DiLillo and Gratz are studying a group of 488 women ages 18 to 25—some of whom experienced sexual trauma and some of whom did not—to test their theory that emotional dysregulation plays a pivotal role in revictimization. The studies are ongoing, but the team has started to publish results that suggest that former victims do, in fact, have more trouble managing their emotions. A 2015 paper based on findings from 106 of these women who experienced PTSD symptoms following sexual victimization found that those with the most intense emotional dysregulation were more likely to make use of cocaine, alcohol, opiates and other substances. The researchers have preliminary data suggesting that these women are also more likely to turn to sex to cope with their negative emotions. Taken together, the findings indicate that helping patients manage emotions more effectively could be a useful strategy in preventing these women from turning to risky sex or substances, which in turn could protect them from the cycle of victimization.

Managing emotions

One thing is clear, DiLillo says, just raising awareness of risk is not enough—at least not for those who are most vulnerable. Approaching “college women and talking to them about the risks of sexual assault is less effective than one would hope,” he says. “Knowledge of risk rarely changes behaviors. You have to have a little more of an intensive individualized intervention.”

Perhaps the most promising treatment is dialectical-behavior therapy (DBT), an established approach to addressing emotional dysregulation. Marsha M. Linehan, a University of Washington psychologist, developed DBT in the 1970s to treat patients with borderline personality disorder. The approach builds on the principles of cognitive-behavior therapy, which focuses on teaching patients to restructure unhelpful thoughts and behaviors. DBT develops skills in four areas: stress tolerance, mindfulness, regulation of emotions and interpersonal communication.

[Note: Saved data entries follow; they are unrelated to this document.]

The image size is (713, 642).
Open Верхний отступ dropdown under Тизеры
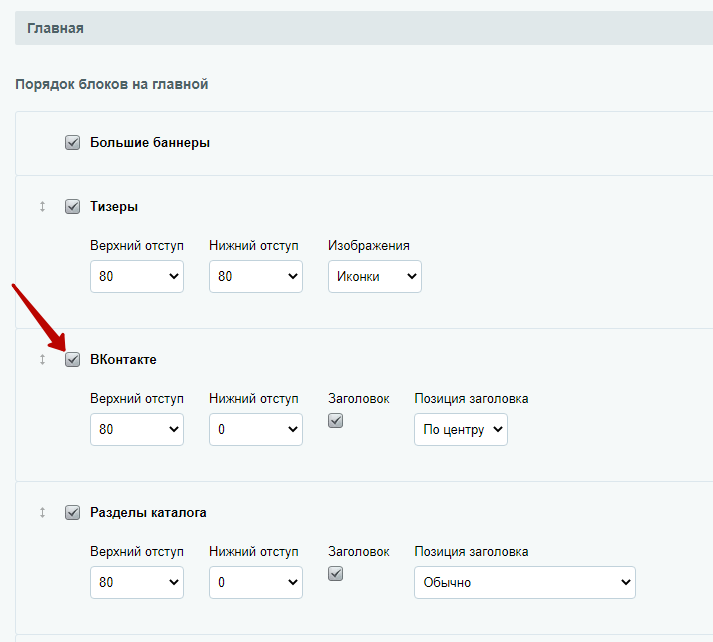point(137,276)
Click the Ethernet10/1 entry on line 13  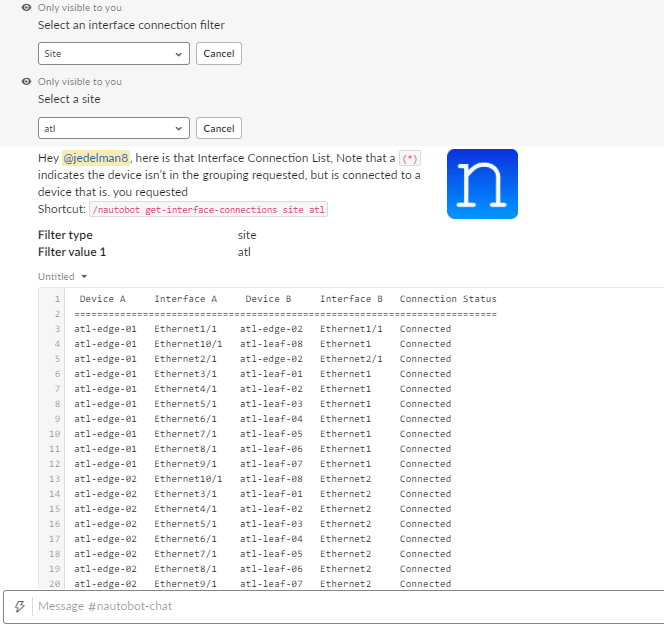[x=188, y=479]
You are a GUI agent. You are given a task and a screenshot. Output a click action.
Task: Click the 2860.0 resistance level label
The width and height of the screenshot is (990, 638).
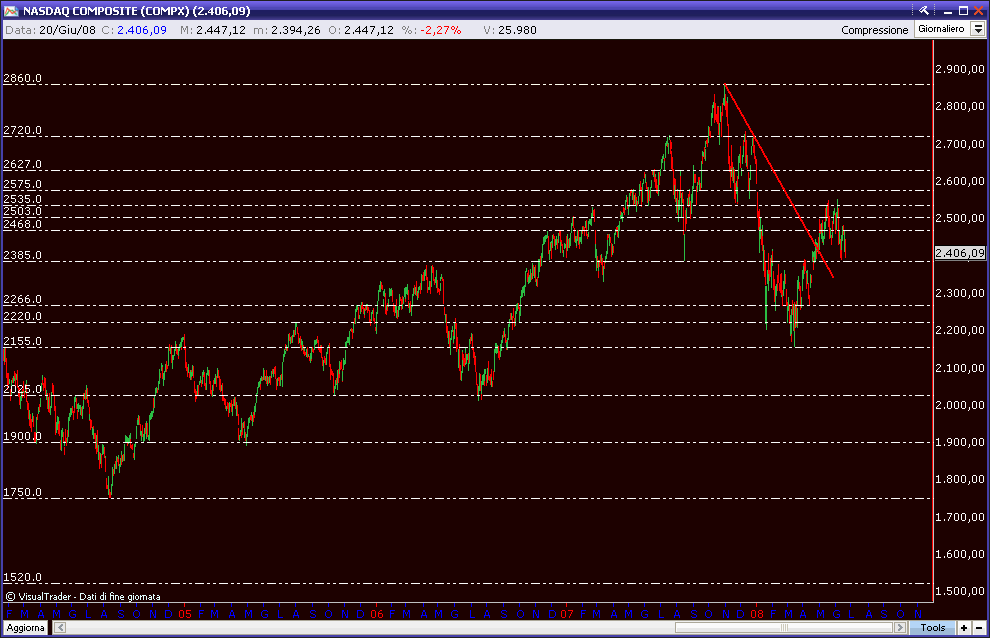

Patients are given strategies for asking for what they need in various relationships, knowing when to stand up for themselves and dealing assertively with conflicts. “On the one hand, we can teach these patients how and why they feel the emotions they feel, and on the other, we can train them in how to moderate arousal,” Gratz says. “If emotional dysregulation is the central cause for revictimization, we're hoping that treating it will help them through the course of their lives.”

Few large-scale studies have looked expressly at the effectiveness of DBT for women with a history of chronic sexual victimization. A small study published in 2002 by psychiatrist Marylene Cloitre, now at the National Center for PTSD, is relevant. Cloitre recruited 58 women with PTSD related to childhood abuse and enrolled half in a 12-week program that incorporated many components of DBT; the others were added to a waiting list that offered minimal treatment. Compared with the waiting-list group, women who received therapy showed great improvements in mood-regulation skills—as measured by scores on a series of psychological tests—even months after the treatment was complete.

Since then, several small studies have been conducted to test the effectiveness of DBT in treating PTSD from childhood sexual trauma. But thus far none has definitively shown that such treatments can prevent revictimization in patients with a history of previous sexual assault. Even if the approach is validated, it will be an enormous challenge to provide access to DBT, a costly therapy that is often not covered by health insurance.

Research on sexual revictimization is only in its infancy, but early findings may help counteract some of the harmful stigma and self-loathing associated with this behavior pattern. As researchers develop a fuller picture of sexual trauma's complex effects on body and mind, society can learn to stop blaming these victims and start understanding them.